--- TASK GOAL ---
Reproduce the following lines verbatim.

--- DATA ---
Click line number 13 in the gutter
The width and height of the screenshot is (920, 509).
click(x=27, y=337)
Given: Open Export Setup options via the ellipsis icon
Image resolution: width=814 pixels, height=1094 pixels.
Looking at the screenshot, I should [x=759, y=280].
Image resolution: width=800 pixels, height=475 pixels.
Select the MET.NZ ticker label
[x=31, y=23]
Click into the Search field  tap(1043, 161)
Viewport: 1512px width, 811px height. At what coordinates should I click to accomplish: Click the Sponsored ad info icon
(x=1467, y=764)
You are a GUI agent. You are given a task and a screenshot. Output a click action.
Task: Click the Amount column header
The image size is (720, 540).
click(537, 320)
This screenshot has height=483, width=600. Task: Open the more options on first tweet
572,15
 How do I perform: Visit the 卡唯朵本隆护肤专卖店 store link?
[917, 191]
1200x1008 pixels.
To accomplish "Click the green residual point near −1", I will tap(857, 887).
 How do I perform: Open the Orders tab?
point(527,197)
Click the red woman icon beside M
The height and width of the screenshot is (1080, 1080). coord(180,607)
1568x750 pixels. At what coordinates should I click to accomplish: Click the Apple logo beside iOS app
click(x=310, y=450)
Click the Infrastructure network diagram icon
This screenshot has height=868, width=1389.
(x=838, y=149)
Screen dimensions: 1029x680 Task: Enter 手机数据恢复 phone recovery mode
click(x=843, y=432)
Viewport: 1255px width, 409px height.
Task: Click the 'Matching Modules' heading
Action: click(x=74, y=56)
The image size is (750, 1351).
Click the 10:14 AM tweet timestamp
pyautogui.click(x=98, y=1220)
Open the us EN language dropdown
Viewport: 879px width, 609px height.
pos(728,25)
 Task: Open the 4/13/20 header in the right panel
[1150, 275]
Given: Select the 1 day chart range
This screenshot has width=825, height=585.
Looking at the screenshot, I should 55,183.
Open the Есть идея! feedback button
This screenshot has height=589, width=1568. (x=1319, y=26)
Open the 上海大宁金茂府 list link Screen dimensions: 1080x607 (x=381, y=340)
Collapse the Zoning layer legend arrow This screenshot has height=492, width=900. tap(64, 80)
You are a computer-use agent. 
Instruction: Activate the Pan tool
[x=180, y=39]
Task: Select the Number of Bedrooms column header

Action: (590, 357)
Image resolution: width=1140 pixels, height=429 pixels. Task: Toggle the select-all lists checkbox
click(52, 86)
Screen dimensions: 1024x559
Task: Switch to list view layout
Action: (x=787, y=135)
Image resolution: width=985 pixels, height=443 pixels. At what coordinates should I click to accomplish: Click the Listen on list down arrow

--- ANSWER FOR THIS EXERCISE ---
Click line number 13 in the gutter
The width and height of the screenshot is (920, 509).
click(x=27, y=337)
Given: Open Export Setup options via the ellipsis icon
Image resolution: width=814 pixels, height=1094 pixels.
Looking at the screenshot, I should [x=759, y=280].
Image resolution: width=800 pixels, height=475 pixels.
Select the MET.NZ ticker label
[x=31, y=23]
Click into the Search field  tap(1043, 161)
Viewport: 1512px width, 811px height. At what coordinates should I click to accomplish: Click the Sponsored ad info icon
(x=1467, y=764)
You are a GUI agent. You are given a task and a screenshot. Output a click action.
Task: Click the Amount column header
The image size is (720, 540).
click(537, 320)
This screenshot has height=483, width=600. Task: Open the more options on first tweet
572,15
 How do I perform: Visit the 卡唯朵本隆护肤专卖店 store link?
[917, 191]
1200x1008 pixels.
To accomplish "Click the green residual point near −1", I will tap(857, 887).
 How do I perform: Open the Orders tab?
point(527,197)
Click the red woman icon beside M
The height and width of the screenshot is (1080, 1080). coord(180,607)
1568x750 pixels. At what coordinates should I click to accomplish: Click the Apple logo beside iOS app
click(x=310, y=450)
Click the Infrastructure network diagram icon
This screenshot has height=868, width=1389.
(x=838, y=149)
Screen dimensions: 1029x680 Task: Enter 手机数据恢复 phone recovery mode
click(x=843, y=432)
Viewport: 1255px width, 409px height.
Task: Click the 'Matching Modules' heading
Action: click(x=74, y=56)
The image size is (750, 1351).
Click the 10:14 AM tweet timestamp
pyautogui.click(x=98, y=1220)
Open the us EN language dropdown
Viewport: 879px width, 609px height.
pos(728,25)
 Task: Open the 4/13/20 header in the right panel
[1150, 275]
Given: Select the 1 day chart range
This screenshot has width=825, height=585.
Looking at the screenshot, I should 55,183.
Open the Есть идея! feedback button
This screenshot has height=589, width=1568. (x=1319, y=26)
Open the 上海大宁金茂府 list link Screen dimensions: 1080x607 (x=381, y=340)
Collapse the Zoning layer legend arrow This screenshot has height=492, width=900. tap(64, 80)
You are a computer-use agent. 
Instruction: Activate the Pan tool
[x=180, y=39]
Task: Select the Number of Bedrooms column header

Action: (590, 357)
Image resolution: width=1140 pixels, height=429 pixels. Task: Toggle the select-all lists checkbox
click(52, 86)
Screen dimensions: 1024x559
Task: Switch to list view layout
Action: (x=787, y=135)
Image resolution: width=985 pixels, height=443 pixels. At what coordinates should I click to accomplish: Click the Listen on list down arrow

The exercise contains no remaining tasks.